Study by the Institute of Economic Affairs argues scheme is poor value for money
The total cost of HS2 could be closer to £80bn, when all the additional projects surrounding the scheme are included, a study has claimed.
The report by the Institute of Economic Affairs concluded that £80bn was a more “realistic estimate” of the cost of HS2, including the price of the trains and other additional projects stimulated by the construction of the line.
It included Crossrail 2, a spur to Heathrow and a potential high speed spur to Liverpool within its £80bn figure.
The government currently estimates the line and trains will cost around £50bn.

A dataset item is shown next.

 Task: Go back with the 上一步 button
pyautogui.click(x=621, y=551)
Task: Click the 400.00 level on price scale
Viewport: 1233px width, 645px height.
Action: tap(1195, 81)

The study, entitled High Speed Gravy Train, said that government ministers had “disregarded the economic evidence and have chosen to proceed with the project for political reasons”.

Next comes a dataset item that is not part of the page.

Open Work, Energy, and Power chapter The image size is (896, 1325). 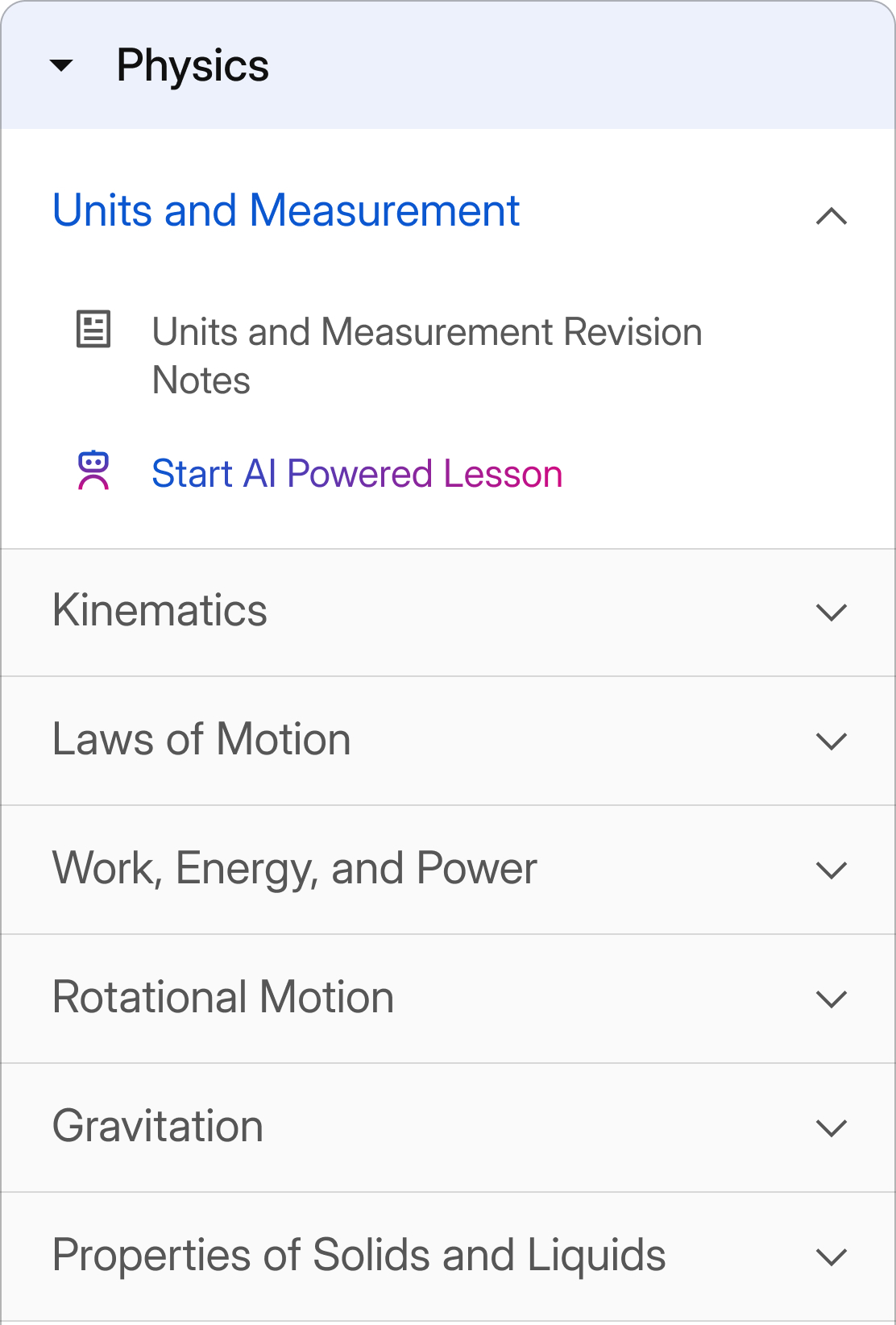294,869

It pointed the finger at engineering firms working on the scheme and said they had lobbied for its approval to gain work on the project.
The author, deputy editorial director at the Institute of Economic Affairs, Richard Wellings, said: “HS2 will trigger billions of pounds of additional expenditure on commercially loss-making, taxpayer-funded projects.”

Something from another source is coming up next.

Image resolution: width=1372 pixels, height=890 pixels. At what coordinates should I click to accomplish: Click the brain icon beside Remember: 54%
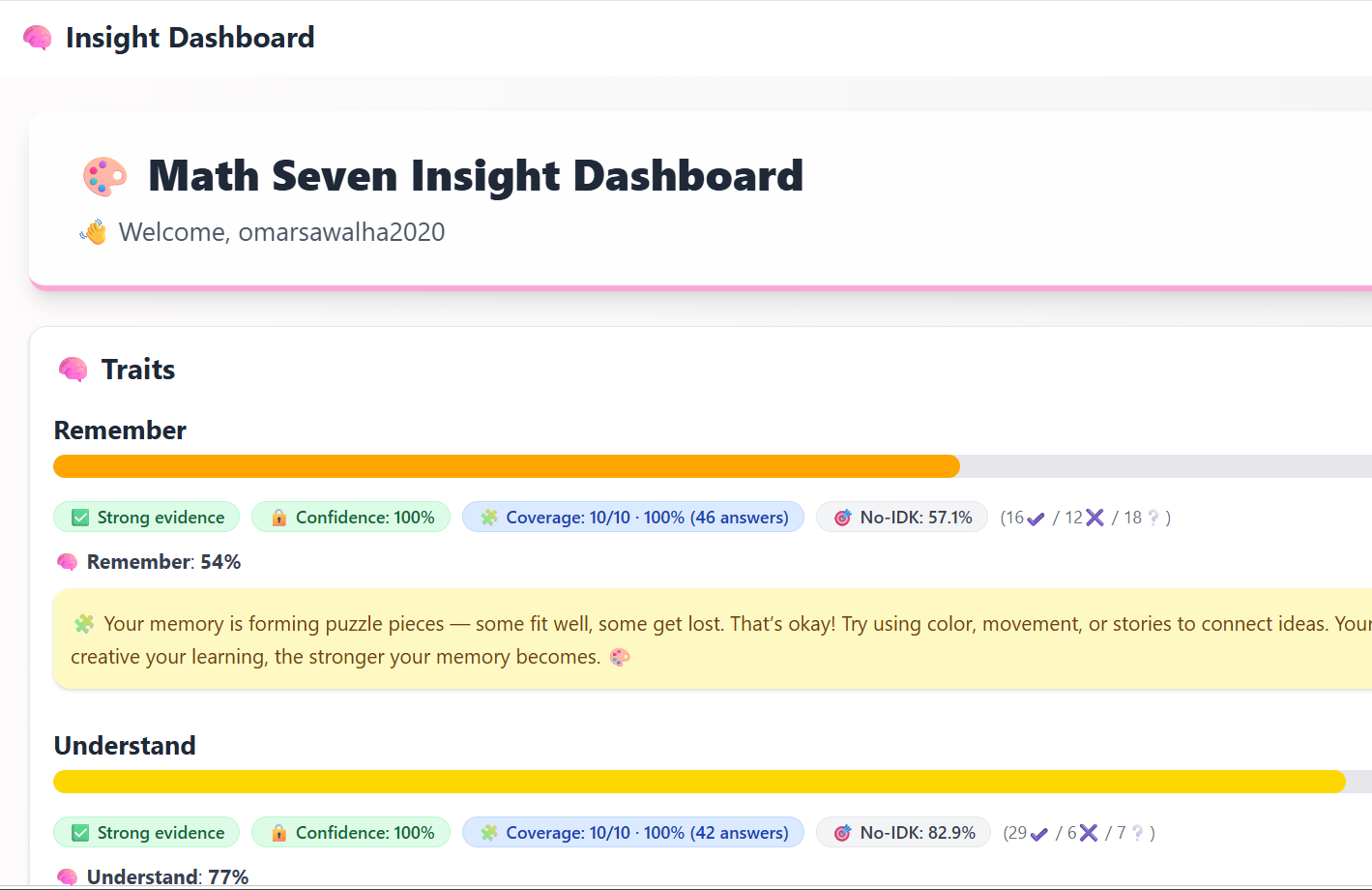(x=67, y=562)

The study argued the scheme did not represent good value for money. It added: “The cancellation of High Speed 2 would be a welcome step towards a transport sector free of political control. New infrastructure could then be provided on a more economically rational basis.”
But a spokesman from the Department for Transport said the study was “extremely speculative” and “completely lacking in concrete facts”.
He added: “The headline £80bn figure appears to have been arrived at by lumping together transport schemes that are not part of HS2 and in some cases are many miles from the line.”
“The report claims a theoretical and unsourced cost of £30bn for these projects, although elsewhere admits many will never be built.”
He said that the report had not put together a case for how spending the money on other smaller schemes would deliver greater benefits.